_What you should do_. Could you retype exactly the lines below between the one holding "Instruction: Click the Cut" and the one holding "Given: Clear the email field using the X icon", inclusive, leaving out any pictures?

(Collected data)
------------------------------------------------------------

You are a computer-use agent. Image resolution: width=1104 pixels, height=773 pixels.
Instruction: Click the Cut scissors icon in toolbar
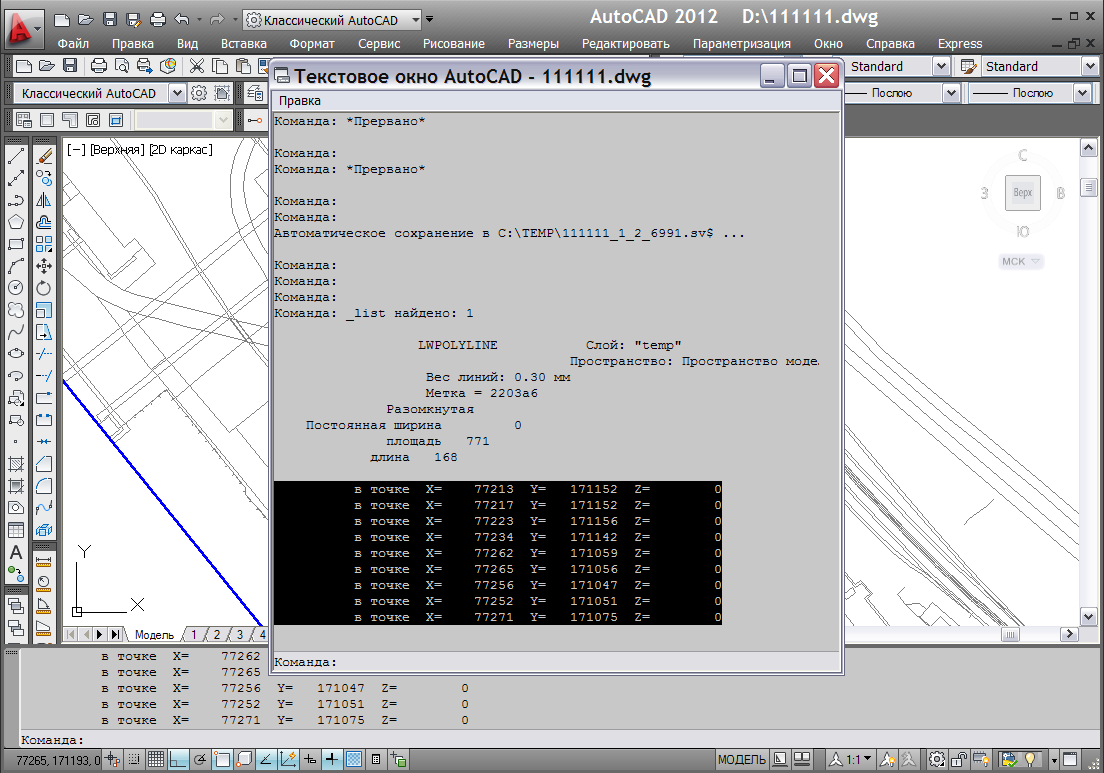point(196,66)
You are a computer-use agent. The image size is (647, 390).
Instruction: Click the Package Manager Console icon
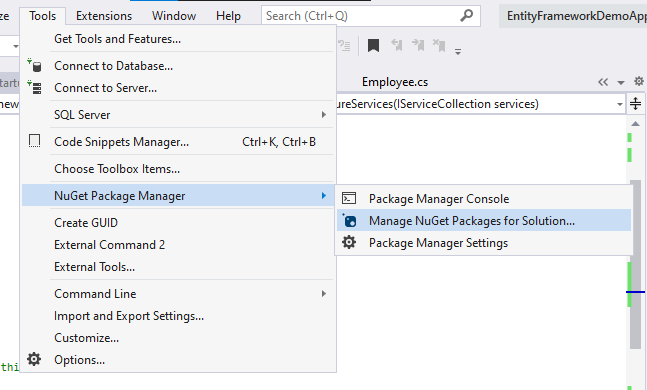(349, 199)
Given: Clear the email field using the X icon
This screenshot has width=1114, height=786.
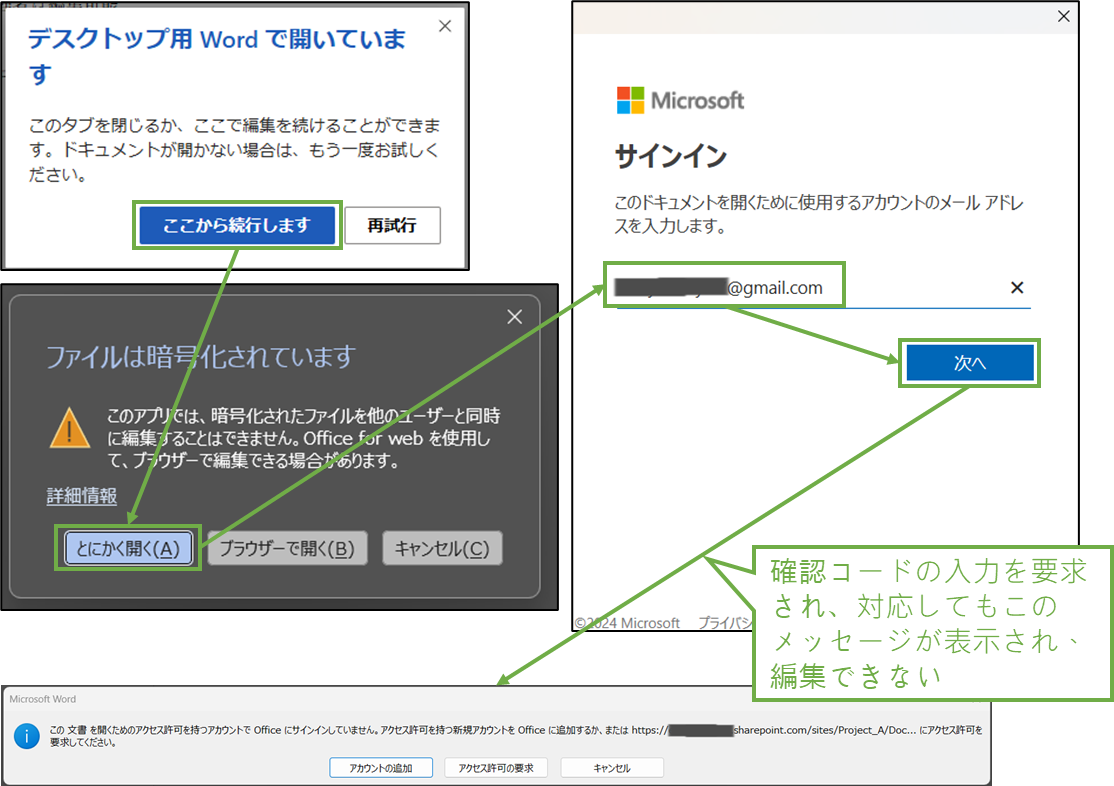Looking at the screenshot, I should coord(1016,287).
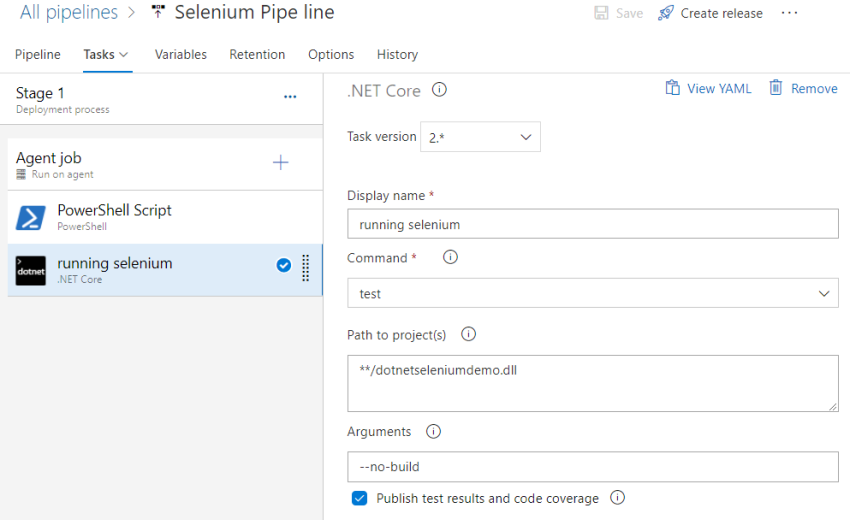Click the running selenium task checkmark
850x520 pixels.
coord(283,265)
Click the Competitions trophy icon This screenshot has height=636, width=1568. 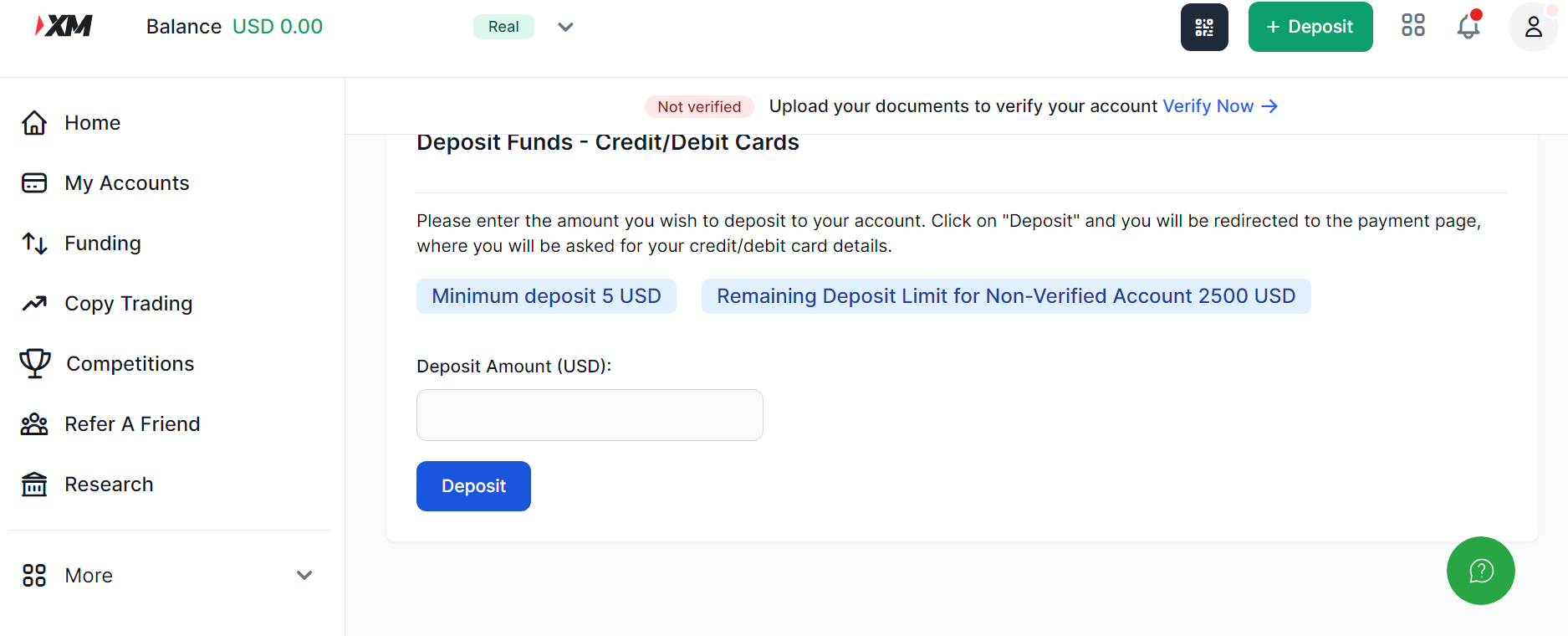coord(35,363)
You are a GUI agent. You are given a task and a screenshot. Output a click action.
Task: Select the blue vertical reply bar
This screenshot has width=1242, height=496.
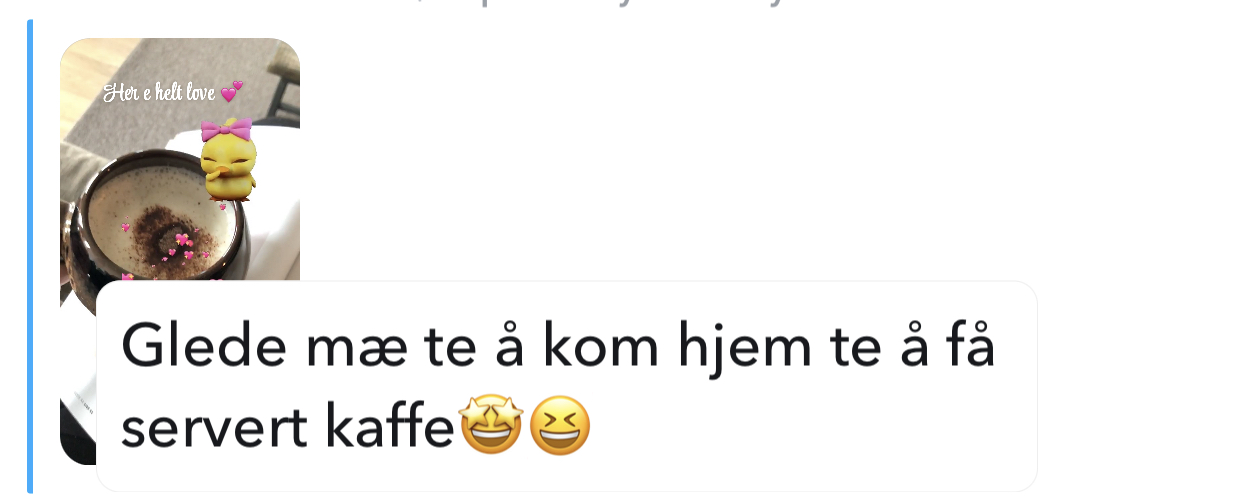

------------------------------------------------------------

_Exercise solution_.
Instruction: Click the Cut scissors icon in toolbar
point(196,66)
You are a computer-use agent. The image size is (647, 390).
Instruction: Click the Package Manager Console icon
(349, 199)
Given: Clear the email field using the X icon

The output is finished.